Source records
^^^^^^^^

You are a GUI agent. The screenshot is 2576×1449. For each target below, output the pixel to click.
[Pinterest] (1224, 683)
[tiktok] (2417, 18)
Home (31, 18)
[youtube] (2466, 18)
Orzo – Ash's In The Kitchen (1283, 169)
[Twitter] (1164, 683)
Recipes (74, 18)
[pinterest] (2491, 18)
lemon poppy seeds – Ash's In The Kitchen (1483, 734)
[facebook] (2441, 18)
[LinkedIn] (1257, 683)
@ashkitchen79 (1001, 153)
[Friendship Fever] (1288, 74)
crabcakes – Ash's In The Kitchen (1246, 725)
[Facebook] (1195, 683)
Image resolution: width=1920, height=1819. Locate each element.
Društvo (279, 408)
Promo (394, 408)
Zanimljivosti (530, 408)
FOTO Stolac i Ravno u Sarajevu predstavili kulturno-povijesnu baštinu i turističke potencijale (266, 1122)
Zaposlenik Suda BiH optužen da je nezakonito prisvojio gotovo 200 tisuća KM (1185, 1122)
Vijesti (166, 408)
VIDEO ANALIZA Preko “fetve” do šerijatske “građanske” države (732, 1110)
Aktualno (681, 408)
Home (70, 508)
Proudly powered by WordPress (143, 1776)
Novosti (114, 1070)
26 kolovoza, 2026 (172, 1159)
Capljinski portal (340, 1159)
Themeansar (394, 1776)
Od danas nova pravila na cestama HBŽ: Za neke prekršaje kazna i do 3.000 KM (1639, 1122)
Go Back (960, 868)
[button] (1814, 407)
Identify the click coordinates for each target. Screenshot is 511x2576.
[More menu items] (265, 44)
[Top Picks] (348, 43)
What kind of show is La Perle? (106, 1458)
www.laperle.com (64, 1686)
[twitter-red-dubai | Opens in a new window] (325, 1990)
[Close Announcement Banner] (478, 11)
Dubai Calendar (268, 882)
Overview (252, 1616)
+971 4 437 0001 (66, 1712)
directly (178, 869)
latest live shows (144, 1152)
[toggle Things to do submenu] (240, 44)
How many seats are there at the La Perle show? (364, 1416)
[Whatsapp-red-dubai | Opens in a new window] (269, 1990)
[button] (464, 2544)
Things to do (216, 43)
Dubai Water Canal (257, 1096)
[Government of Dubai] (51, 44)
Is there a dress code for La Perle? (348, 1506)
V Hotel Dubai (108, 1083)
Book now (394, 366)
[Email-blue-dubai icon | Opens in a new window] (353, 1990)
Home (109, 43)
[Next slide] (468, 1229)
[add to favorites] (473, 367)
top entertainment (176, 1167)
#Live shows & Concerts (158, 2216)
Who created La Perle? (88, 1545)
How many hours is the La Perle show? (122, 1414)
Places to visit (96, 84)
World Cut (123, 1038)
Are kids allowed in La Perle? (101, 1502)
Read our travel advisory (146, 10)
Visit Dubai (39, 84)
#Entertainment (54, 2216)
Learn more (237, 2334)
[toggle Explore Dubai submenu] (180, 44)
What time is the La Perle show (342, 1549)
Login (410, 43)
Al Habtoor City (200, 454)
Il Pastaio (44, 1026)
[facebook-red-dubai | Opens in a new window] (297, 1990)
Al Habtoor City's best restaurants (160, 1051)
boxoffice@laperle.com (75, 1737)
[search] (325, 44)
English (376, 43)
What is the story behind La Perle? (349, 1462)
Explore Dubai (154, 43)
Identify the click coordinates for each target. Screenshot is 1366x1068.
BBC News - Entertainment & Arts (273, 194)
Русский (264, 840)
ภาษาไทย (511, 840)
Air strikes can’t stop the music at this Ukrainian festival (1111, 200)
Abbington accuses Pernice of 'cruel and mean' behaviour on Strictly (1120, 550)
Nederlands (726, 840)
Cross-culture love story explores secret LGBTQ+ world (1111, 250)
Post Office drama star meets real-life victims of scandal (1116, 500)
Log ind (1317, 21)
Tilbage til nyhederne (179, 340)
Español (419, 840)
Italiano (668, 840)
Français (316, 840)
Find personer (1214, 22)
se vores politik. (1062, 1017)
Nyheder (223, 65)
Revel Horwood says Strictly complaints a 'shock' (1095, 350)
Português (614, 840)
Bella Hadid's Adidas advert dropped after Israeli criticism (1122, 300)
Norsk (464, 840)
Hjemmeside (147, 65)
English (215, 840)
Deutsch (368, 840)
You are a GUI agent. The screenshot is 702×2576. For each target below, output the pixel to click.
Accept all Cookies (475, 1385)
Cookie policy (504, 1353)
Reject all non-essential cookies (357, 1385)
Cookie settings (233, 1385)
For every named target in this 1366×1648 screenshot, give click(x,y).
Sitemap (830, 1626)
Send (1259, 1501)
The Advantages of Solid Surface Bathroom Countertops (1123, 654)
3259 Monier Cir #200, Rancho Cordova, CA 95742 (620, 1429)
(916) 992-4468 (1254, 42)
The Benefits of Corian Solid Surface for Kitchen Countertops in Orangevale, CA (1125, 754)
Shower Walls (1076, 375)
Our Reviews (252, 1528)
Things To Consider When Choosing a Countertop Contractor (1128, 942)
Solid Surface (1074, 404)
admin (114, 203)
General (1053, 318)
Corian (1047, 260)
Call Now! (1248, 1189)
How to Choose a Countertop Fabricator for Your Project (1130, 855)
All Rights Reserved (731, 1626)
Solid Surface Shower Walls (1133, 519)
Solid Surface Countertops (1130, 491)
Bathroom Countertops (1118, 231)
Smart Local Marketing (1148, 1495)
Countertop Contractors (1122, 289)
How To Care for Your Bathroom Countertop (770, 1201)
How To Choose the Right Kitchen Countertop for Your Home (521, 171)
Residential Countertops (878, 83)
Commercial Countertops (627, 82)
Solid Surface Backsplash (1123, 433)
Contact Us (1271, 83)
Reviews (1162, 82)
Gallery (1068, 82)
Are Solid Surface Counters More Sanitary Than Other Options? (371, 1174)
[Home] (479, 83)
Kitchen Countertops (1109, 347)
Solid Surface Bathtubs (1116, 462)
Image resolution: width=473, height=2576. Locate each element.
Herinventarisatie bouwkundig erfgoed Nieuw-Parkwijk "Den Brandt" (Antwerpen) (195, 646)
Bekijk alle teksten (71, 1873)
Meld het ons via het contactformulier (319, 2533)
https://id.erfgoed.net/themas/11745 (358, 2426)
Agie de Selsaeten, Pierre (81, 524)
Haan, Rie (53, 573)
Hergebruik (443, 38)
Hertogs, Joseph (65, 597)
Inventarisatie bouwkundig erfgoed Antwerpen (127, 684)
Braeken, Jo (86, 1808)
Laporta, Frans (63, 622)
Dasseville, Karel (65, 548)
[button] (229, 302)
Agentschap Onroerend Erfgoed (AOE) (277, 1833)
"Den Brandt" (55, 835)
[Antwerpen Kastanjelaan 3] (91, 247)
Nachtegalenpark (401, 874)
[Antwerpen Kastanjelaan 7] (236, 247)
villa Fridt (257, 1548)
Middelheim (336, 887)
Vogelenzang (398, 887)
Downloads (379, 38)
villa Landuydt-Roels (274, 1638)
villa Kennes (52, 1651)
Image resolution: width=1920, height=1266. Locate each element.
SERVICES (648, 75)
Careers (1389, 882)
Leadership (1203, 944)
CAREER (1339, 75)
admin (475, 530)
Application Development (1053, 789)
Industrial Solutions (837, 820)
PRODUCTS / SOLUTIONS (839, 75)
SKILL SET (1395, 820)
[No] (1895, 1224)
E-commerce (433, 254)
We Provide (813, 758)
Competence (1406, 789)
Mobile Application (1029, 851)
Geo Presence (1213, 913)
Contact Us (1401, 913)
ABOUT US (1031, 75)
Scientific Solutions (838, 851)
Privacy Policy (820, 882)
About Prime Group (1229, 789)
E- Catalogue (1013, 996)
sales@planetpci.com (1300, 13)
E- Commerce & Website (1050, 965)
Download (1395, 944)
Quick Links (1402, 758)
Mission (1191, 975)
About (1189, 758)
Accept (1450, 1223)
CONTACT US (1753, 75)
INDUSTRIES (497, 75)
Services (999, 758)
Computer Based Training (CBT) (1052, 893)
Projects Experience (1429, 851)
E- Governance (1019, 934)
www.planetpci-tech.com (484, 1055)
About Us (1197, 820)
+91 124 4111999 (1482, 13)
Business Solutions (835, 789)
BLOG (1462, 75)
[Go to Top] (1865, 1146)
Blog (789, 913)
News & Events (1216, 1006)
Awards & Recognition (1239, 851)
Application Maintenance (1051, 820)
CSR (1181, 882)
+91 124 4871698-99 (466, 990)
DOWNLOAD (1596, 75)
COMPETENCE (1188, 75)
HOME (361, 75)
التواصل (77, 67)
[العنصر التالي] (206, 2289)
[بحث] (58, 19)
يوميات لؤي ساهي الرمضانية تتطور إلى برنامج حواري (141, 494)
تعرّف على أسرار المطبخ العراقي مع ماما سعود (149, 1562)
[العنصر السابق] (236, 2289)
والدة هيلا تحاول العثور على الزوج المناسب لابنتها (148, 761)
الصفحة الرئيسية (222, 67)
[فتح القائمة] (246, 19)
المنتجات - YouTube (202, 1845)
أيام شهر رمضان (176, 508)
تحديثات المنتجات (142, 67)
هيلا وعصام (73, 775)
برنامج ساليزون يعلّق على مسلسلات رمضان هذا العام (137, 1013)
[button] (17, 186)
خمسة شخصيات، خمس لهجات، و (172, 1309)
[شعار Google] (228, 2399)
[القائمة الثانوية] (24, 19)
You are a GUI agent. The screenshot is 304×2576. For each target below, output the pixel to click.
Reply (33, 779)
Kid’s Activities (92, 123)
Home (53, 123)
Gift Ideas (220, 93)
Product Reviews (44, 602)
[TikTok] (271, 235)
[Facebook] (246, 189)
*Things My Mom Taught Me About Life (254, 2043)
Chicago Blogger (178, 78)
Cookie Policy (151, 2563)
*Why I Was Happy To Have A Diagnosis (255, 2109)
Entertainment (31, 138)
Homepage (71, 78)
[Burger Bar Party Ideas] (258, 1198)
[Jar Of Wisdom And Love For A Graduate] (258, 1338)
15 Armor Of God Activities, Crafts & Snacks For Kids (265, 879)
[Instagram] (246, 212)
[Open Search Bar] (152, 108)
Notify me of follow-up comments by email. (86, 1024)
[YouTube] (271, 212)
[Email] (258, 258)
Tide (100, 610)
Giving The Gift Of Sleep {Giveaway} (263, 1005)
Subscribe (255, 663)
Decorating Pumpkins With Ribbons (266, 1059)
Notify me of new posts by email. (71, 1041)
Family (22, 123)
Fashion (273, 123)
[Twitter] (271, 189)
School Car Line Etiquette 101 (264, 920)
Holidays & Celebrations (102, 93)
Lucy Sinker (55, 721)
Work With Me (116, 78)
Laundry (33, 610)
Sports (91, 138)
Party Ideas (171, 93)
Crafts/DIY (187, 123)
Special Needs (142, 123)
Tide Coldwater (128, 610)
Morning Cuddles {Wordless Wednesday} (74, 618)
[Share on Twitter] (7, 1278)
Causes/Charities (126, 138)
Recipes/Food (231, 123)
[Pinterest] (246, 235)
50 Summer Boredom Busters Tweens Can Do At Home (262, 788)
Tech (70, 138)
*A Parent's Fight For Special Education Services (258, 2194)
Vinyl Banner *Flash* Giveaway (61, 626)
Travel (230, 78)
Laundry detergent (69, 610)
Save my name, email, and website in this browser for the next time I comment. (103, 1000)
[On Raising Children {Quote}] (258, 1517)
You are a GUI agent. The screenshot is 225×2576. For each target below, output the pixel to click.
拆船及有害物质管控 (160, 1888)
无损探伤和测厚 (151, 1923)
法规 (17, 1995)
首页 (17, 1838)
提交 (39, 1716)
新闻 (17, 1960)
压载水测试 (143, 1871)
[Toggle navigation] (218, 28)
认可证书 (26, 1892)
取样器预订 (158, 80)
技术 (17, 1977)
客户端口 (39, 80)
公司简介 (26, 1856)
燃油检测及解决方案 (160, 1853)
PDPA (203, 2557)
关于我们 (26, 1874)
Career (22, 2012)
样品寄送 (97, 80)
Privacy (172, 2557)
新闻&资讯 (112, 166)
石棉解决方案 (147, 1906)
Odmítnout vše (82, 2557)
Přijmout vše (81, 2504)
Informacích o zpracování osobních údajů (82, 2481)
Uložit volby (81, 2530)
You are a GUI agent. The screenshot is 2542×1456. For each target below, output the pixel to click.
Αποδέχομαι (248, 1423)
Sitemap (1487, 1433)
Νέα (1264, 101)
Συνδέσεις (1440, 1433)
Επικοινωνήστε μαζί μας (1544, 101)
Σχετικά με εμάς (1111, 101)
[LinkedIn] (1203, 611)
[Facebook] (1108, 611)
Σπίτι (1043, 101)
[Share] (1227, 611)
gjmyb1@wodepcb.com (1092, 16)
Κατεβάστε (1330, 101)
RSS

^^^^^^^^

- _Work instruction_: Can you repeat, word for word, every line above from the one containing "Overview (252, 1616)" down to the one containing "Explore Dubai (154, 43)", including both?

- _Result of the exercise_:
Overview (252, 1616)
+971 4 437 0001 (66, 1712)
directly (178, 869)
latest live shows (144, 1152)
[toggle Things to do submenu] (240, 44)
How many seats are there at the La Perle show? (364, 1416)
[Whatsapp-red-dubai | Opens in a new window] (269, 1990)
[button] (464, 2544)
Things to do (216, 43)
Dubai Water Canal (257, 1096)
[Government of Dubai] (51, 44)
Is there a dress code for La Perle? (348, 1506)
V Hotel Dubai (108, 1083)
Book now (394, 366)
[Email-blue-dubai icon | Opens in a new window] (353, 1990)
Home (109, 43)
[Next slide] (468, 1229)
[add to favorites] (473, 367)
top entertainment (176, 1167)
#Live shows & Concerts (158, 2216)
Who created La Perle? (88, 1545)
How many hours is the La Perle show? (122, 1414)
Places to visit (96, 84)
World Cut (123, 1038)
Are kids allowed in La Perle? (101, 1502)
Read our travel advisory (146, 10)
Visit Dubai (39, 84)
#Entertainment (54, 2216)
Learn more (237, 2334)
[toggle Explore Dubai submenu] (180, 44)
What time is the La Perle show (342, 1549)
Login (410, 43)
Al Habtoor City (200, 454)
Il Pastaio (44, 1026)
[facebook-red-dubai | Opens in a new window] (297, 1990)
Al Habtoor City's best restaurants (160, 1051)
boxoffice@laperle.com (75, 1737)
[search] (325, 44)
English (376, 43)
What is the story behind La Perle? (349, 1462)
Explore Dubai (154, 43)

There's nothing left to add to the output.